Each line of the records that holds the word "shape" should be copied out.

Input material:
# # # # #
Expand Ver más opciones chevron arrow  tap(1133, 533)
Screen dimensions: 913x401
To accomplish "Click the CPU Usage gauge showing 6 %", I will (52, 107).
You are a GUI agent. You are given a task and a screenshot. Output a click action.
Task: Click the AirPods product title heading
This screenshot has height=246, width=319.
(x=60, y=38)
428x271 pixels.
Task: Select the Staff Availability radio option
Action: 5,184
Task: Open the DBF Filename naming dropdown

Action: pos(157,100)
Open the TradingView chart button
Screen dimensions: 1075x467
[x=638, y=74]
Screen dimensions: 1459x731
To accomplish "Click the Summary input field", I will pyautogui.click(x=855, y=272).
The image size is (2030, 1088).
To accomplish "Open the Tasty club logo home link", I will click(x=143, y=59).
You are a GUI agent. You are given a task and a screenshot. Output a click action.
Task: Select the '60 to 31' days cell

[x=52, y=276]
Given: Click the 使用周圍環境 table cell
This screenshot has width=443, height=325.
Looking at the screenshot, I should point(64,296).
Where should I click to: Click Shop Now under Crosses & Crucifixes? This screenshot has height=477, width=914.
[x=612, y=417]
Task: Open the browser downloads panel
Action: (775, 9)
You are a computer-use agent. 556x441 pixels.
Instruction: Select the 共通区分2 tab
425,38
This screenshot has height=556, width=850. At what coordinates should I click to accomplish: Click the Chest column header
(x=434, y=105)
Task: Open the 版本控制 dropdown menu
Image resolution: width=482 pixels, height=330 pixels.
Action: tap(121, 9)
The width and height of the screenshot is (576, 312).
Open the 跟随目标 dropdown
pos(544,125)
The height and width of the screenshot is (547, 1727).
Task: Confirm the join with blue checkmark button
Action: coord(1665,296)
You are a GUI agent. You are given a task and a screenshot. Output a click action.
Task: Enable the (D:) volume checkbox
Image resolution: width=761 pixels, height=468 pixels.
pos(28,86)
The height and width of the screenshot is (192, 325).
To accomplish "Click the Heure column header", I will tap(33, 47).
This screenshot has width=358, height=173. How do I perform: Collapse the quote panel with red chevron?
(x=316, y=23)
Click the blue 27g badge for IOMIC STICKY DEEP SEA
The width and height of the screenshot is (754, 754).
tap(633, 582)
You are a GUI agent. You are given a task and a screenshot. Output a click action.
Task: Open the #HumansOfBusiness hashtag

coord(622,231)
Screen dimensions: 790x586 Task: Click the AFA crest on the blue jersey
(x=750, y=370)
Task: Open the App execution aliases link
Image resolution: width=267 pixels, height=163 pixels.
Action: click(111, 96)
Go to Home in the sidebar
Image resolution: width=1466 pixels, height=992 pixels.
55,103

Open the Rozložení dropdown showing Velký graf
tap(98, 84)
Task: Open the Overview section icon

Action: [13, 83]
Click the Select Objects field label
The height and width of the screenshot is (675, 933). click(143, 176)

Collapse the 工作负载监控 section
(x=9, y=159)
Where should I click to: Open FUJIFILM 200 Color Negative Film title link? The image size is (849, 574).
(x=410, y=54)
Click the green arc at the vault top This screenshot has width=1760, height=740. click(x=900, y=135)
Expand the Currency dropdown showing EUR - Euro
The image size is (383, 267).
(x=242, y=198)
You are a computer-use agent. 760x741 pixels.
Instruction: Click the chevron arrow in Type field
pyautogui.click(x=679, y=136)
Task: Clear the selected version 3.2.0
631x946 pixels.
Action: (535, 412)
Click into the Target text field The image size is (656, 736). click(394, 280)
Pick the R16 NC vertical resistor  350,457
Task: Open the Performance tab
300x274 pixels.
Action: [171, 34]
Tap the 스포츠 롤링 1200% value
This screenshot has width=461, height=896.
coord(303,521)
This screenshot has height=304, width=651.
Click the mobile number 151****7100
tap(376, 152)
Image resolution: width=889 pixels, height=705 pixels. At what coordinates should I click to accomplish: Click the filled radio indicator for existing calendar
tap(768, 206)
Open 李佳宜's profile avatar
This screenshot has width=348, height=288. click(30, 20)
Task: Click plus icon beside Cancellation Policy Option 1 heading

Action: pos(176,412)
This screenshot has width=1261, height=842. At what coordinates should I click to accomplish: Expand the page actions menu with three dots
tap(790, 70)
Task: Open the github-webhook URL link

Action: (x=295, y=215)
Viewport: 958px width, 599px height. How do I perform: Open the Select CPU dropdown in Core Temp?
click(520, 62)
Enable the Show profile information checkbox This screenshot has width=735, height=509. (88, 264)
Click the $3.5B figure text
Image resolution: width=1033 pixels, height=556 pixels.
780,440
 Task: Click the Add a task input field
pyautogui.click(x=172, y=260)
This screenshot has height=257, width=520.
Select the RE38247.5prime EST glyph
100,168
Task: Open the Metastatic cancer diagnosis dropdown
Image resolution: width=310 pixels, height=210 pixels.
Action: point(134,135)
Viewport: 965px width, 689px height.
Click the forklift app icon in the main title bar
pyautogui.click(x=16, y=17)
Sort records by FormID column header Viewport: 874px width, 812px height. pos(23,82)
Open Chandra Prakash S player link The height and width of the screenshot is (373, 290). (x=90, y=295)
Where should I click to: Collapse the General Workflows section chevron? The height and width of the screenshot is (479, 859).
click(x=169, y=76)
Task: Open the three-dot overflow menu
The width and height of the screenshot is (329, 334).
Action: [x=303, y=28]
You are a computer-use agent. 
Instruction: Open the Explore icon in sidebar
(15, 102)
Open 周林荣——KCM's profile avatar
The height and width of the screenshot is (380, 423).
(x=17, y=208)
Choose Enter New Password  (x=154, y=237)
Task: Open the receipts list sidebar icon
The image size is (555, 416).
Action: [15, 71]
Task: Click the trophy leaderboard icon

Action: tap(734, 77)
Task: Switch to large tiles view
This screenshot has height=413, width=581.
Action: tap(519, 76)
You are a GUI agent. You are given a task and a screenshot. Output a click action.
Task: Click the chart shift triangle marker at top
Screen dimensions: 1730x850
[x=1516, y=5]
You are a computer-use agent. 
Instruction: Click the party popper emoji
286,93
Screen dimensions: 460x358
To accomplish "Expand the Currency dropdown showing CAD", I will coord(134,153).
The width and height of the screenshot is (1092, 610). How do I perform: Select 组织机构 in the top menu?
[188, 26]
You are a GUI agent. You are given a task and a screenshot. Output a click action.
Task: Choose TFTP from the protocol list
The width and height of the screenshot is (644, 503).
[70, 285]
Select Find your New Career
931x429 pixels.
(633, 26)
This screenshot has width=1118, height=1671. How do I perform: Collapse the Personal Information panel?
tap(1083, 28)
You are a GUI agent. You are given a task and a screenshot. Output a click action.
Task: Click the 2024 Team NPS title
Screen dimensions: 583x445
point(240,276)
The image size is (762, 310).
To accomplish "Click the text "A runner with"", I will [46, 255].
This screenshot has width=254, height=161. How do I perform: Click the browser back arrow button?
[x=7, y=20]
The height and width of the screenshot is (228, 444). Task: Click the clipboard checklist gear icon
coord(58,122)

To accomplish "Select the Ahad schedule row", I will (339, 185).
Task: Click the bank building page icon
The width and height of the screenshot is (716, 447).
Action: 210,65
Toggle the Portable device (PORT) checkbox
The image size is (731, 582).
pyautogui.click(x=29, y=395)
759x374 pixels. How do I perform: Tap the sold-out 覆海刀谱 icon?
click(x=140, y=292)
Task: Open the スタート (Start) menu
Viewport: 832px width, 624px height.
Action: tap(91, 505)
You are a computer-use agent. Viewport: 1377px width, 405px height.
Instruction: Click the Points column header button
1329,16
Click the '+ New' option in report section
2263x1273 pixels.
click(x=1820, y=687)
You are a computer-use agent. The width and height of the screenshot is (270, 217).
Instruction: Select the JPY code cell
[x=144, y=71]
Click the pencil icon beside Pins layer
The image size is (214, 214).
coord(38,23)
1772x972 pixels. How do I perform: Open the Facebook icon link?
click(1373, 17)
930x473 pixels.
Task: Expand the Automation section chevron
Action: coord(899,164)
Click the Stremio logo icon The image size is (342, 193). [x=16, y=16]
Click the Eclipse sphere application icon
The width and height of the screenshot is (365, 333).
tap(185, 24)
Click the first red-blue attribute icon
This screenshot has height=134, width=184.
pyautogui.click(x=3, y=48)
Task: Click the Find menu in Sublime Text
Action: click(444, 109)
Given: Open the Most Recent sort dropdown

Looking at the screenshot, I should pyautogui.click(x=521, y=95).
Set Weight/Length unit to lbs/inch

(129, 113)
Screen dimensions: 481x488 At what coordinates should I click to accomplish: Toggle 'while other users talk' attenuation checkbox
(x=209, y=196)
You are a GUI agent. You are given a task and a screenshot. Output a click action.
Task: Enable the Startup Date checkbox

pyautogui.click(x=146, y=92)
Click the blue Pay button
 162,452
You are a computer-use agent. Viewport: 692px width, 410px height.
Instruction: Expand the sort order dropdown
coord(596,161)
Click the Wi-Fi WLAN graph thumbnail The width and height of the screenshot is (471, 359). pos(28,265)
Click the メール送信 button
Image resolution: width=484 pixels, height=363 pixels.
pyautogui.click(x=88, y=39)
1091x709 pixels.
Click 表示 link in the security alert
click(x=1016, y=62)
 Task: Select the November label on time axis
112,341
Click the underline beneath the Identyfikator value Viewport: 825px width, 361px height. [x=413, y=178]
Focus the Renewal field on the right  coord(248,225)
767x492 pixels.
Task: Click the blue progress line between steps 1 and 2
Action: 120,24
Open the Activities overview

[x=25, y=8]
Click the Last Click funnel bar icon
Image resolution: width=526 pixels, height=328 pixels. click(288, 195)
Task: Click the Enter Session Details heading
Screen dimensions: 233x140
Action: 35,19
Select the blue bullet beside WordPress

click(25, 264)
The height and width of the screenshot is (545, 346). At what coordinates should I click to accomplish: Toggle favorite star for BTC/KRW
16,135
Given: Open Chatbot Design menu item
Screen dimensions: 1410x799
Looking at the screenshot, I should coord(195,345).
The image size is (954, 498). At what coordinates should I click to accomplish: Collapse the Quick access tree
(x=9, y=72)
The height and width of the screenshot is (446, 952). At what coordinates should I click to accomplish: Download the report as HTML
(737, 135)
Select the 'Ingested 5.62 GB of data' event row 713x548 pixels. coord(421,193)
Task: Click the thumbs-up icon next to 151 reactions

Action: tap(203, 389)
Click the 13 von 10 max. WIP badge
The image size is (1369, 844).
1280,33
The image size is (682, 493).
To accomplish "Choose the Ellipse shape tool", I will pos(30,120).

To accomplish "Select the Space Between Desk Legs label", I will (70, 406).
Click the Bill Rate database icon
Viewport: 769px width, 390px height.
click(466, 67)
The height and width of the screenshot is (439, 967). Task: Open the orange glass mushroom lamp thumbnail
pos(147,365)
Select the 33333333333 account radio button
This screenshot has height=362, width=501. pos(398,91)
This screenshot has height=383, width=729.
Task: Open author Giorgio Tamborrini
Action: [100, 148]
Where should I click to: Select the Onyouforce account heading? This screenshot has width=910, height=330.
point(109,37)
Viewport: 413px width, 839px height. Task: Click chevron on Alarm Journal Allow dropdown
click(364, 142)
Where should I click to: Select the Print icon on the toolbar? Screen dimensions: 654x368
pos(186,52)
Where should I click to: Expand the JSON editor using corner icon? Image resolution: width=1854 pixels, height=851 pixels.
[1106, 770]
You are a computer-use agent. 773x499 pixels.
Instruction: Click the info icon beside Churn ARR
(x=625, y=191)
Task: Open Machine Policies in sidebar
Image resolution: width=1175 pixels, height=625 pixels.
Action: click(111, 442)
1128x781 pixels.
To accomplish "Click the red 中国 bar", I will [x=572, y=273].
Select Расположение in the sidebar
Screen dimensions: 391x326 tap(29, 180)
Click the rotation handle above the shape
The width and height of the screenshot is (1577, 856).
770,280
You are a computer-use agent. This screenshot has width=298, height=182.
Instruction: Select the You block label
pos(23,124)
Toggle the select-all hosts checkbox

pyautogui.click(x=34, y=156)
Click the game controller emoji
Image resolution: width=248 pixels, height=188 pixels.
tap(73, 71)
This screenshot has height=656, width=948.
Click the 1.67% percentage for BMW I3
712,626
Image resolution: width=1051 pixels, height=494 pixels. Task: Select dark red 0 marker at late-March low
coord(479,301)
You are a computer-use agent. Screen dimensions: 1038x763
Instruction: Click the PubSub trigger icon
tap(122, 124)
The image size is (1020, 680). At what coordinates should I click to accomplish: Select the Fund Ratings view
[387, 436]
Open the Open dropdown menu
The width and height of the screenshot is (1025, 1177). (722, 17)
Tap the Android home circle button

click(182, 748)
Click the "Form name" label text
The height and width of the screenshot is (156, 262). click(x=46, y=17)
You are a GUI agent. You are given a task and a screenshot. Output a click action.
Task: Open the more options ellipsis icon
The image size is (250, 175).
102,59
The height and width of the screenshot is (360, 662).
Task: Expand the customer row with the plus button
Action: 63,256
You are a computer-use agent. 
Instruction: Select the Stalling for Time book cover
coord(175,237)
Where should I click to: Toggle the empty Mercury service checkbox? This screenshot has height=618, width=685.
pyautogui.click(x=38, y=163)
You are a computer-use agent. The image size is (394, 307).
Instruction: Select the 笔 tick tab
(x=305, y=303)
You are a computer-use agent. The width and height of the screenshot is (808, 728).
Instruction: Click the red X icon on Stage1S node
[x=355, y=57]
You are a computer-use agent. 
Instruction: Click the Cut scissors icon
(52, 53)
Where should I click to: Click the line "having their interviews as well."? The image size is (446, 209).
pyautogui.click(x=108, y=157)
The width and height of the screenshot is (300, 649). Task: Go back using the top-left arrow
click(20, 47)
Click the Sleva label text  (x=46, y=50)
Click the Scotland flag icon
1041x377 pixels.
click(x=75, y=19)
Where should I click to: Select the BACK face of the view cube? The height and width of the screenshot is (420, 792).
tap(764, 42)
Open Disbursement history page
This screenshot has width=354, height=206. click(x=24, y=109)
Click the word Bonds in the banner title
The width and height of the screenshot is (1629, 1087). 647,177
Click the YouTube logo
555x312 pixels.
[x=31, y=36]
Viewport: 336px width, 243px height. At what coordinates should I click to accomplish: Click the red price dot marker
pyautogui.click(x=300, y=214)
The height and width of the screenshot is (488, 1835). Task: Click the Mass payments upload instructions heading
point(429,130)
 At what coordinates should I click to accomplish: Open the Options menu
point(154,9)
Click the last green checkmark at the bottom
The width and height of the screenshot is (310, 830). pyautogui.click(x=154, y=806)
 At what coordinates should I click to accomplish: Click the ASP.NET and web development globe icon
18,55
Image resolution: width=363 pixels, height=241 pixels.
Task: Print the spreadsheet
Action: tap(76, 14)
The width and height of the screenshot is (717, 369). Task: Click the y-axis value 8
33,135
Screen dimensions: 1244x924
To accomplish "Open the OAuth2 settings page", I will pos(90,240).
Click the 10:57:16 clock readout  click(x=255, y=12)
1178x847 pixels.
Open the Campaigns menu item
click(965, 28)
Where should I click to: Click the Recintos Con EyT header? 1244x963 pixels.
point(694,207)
# # # # #
Result of the exercise:
To accomplish "Choose the Ellipse shape tool", I will pos(30,120).
Click the rotation handle above the shape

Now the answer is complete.